Novy Urengoy, International
Sun barely setting these days. This morning I woke up in the plush surrounds of my Hotel Yamburg suite in Novy Urengoy, oil and gas capital of Siberia. But something was fishy. I checked my pack. The dried fish I’d bought at the platform stall on the train trip north to Novy Urengoy was smelling strong. But not off. Just that strong dried fish flavour. One of the fish was whole and I’d bought it because it looked so strange. Never seen one like it. Kind of ribbed flat back with a long pointy snout. These are freshwater lake fish I believe caught locally in Siberia and in this case sold to the train passengers.
Last night Aleksander had offered to take me to a local shashlik (a bbq meat traditional to Russia’s Muslim cultures in the very deep south east of Russia). After two days in the fug of the train the shower was welcome and I was ready to meet Aleksander. He was off duty and drove me in his car to the north side of Novy Urengoy to his favourite shashlik bar. I bought dinner. The least I could do after their gestures of kindness. Aleksander, originally from St Petersburg, lived in one of the many apartment blocks in Novy Urengoy. The town was established in 1975 essentially to service the beginnings of the oil and gas industry and received official town status in 1980. The apartment blocks looked newish but worn down and rough. Cables ran from floor to floor along walls and from block to block tens of metres overhead servicing do-it-yourself cable TV or Internet installations and arrangements. I was also amazed at the number of cables swinging down in great concave arcs from individual windows. These explained Aleks were supplying power in winter to the engine block heaters in the occupants’ cars parked below to keep them from freezing. Normal winter temperature here is minus 30 degrees Celsius.

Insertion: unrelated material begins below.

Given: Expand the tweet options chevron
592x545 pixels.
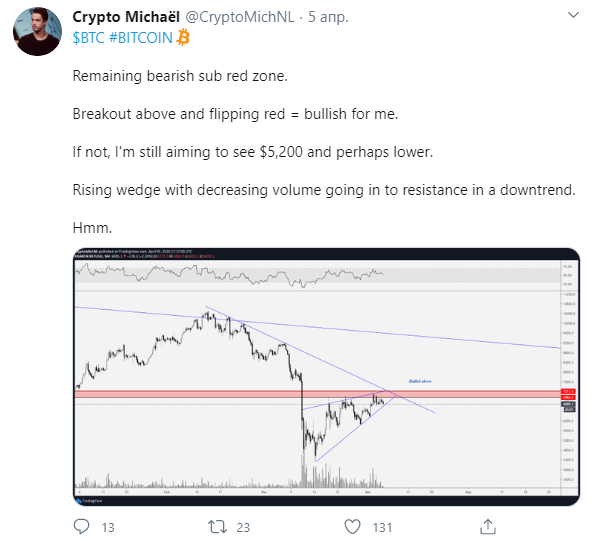Looking at the screenshot, I should (573, 15).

Kids go to school still on these days and colder. But if the temperature drops to minus 42 then kids don’t go to school. About five years ago the town recorded a temperature of minus 63 degrees C! People died in their cars during this time – frozen to death!
I noticed some new civic buildings under construction and saw the huge blocks of insulation being attached to the outside of the block construction walls. This particular building was going to be the new births, deaths and marriages office. It seemed Novy Urengoy was planning for many more years of an active living workforce supplying the labour and services to the expanding gas field production across the Siberia tundra.

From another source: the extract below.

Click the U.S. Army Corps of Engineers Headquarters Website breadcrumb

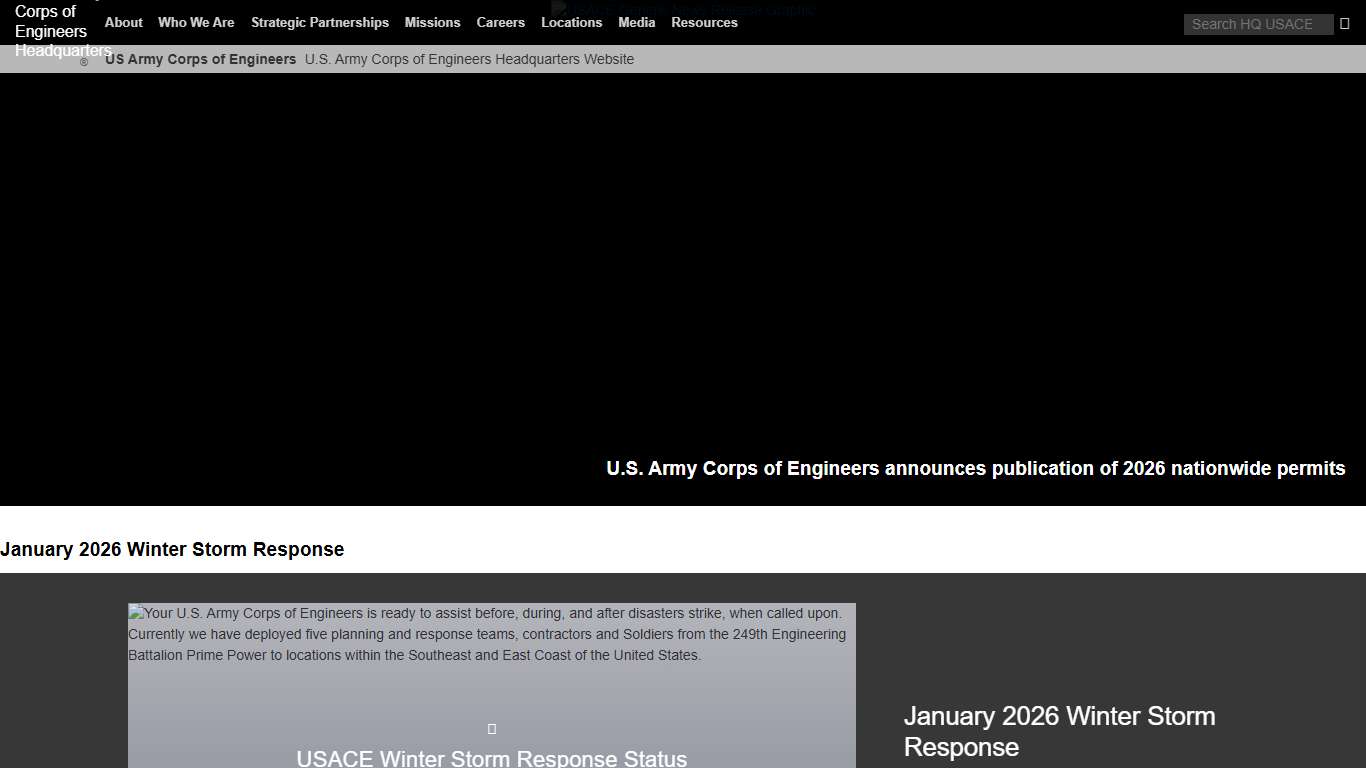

We walked to the town’s main square and memorial. The Eternal Flame was here like it was in most towns across Russia: a memorial to the heroes of the Second World War 1941-45.
Beside the memorial Aleks pointed out two old men standing beside the flame talking wearing fessed in fatigues, one in airforce blue fatigues and the other in army green fatigues. They were members of the Cossack Army – an unofficial army within Russia. The official police know about them. They undertake voluntary duties like local vigilance making sure say in this case that no one vandalises the Eternal Flame. I’m not exactly sure what they do but it sounds a bit like an association of men in voluntary civil service.
This morning Aleksander from reception called to see if I was ready for the interview. The Gazprom promo unit wanted to do a video interview as I was the first tourist to their facility. Essentially I am officially the first tourist to visit Novy Urengoy. And they want to make a big deal about it!
Young receptionist Julia was brought in from off duty to translate the interviewer’s questions. They asked me about why I had come to Novy Urengoy and what I thought about their oil and gas capital of Siberia. Natasha was standing and watching while we sat outside the front lobby steps in the bright morning summer sun, while the video camera operator moved his tripod into position. They asked that I bring the guitar and sit it on the bench we were seated upon so that it was in view and that I place my camera there too. They wanted to be sure it was clear that I was a tourist!
They got me to sing a song or two at the end of the interview too (I’m travelling with a tiny guitar I picked up in Moscow) – hilarious! Something Australian they said. I gave them Waltzing Matilda. A special request from Natasha was the REM song ‘Talking About the Passion’, which she’d heard me sing at the reception desk the night before. But she just called it the ‘Distraction’ song as that was the only lyric she could pick out. This was all captured on film. And I must say I was feeling very overwhelmed: to go from the invisible traveller to special guest and star performer! Anyway I was happy to indulge. And while it didn’t feel so real to me I truly believe that these people in Novy Urengoy were excited to have such a visit as mine.
(This interview would appear on the weekly Gazprom community TV station viewable only in Novy Urengoy.)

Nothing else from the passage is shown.